Abstract
Backgroud
Conservative treatment of intra-articular lateral head fracture of the proximal phalanx (LHFPP) of the great toe in young children has a high rate of nonunion, leading to hallux valgus interphalangeus (HVIP). This study presents a case series of surgically managed, late-diagnosed LHFPP, highlighting the difficulties of the surgery and presenting satisfactory results.
Methods
Nine unilateral cases (8 late-diagnosed and 1 acute) were treated by open reduction and Kirchner wire fixation. The average time from trauma to surgery was 2.9 years (range, 0.5–10.1 years) in our late-diagnosed cases. The average age at the time of operation was 9.2 years (range, 3.4–16.3 years). The causes of injury were various. Intraoperative findings were reviewed through medical records and photographs. Pre- and postoperative HVIP angle, American Orthopedic Foot and Ankle Society (AOFAS) score, and range of motion of the interphalangeal joint were measured and compared statistically.
Results
Progressive HVIP was a chief complaint in all 8 late-diagnosed cases. Bony fragment size depended on the time elapsed after trauma (fragments increased in size due to ossification of cartilage) with a mean of 23.5% articular involvement. Four cases required bone graft, and union was achieved in all cases. The mean HVIP angle improved from a mean of 17.8° to 10.5°. The average AOFAS score and range of motion were significantly improved after surgery.
Conclusions
Although LHFPP is rare and difficult to diagnose, even cases detected long after the initial trauma can be successfully treated, albeit with difficulty. All 9 of our patients had successful outcomes when treated by open reduction and internal fixation.
Keywords: Pediatric toe fracture, Great toe intra-articular fracture, Delayed diagnosis, Treatment outcome
Phalangeal fractures account for approximately 18% of pediatric foot fractures,1,2) but intra-articular fractures of the phalanges are rare.3,4,5) In the great toe, most intra-articular fractures of the proximal phalanx are located proximally (base fractures).
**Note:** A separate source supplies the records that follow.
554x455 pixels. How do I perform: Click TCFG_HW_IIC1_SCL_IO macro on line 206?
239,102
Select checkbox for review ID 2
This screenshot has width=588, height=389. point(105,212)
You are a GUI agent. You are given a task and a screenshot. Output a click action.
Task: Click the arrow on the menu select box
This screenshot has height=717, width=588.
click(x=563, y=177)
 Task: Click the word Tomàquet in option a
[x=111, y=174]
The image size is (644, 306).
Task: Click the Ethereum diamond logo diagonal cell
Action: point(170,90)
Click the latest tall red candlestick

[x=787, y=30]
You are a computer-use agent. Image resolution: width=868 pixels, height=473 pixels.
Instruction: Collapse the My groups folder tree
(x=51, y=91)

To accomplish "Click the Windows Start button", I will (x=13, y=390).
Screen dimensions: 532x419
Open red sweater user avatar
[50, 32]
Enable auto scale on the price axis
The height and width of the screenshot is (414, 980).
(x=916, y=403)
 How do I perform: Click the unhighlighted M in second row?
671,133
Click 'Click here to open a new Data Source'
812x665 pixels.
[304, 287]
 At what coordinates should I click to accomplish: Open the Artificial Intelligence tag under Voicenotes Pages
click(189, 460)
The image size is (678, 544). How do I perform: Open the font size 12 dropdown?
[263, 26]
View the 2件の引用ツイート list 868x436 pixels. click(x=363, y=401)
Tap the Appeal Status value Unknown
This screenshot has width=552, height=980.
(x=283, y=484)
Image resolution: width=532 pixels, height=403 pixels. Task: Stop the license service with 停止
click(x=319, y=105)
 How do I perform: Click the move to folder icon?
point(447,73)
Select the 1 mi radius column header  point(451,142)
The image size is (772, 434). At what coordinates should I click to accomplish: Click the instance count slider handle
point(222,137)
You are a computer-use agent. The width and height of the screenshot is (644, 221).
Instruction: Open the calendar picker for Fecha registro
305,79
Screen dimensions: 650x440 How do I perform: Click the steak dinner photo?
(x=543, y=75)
Distal head fractures are rare. The incidence of the latter and its biomechanical causes have not been well studied, but reports included various sports activities, impact from heavy objects, and collision with walls or vehicles.6,7,8)
The lateral head fracture of the proximal phalanx (LHFPP) involving cartilage occurs more often than the medial head fracture. It is frequently misdiagnosed as a contusion or sprain and treated conservatively. The main reason for these errors is the rarity of this fracture and the mild to moderate symptoms. In addition, fracture fragments that are mostly cartilage with a tiny bony component are not evident in radiographs. Initially, the head of the proximal phalanx is mainly cartilage, but it is gradually ossified beginning as early as 1.5 to 2 years of age and fully replaced by bone and develops a mature articular surface around age 8 (Fig. 1).9,10) Therefore, LHFPP should be dealt with very carefully because it has a high incidence of nonunion, subsequent toe deformity, and decreased joint motion when not adequately treated.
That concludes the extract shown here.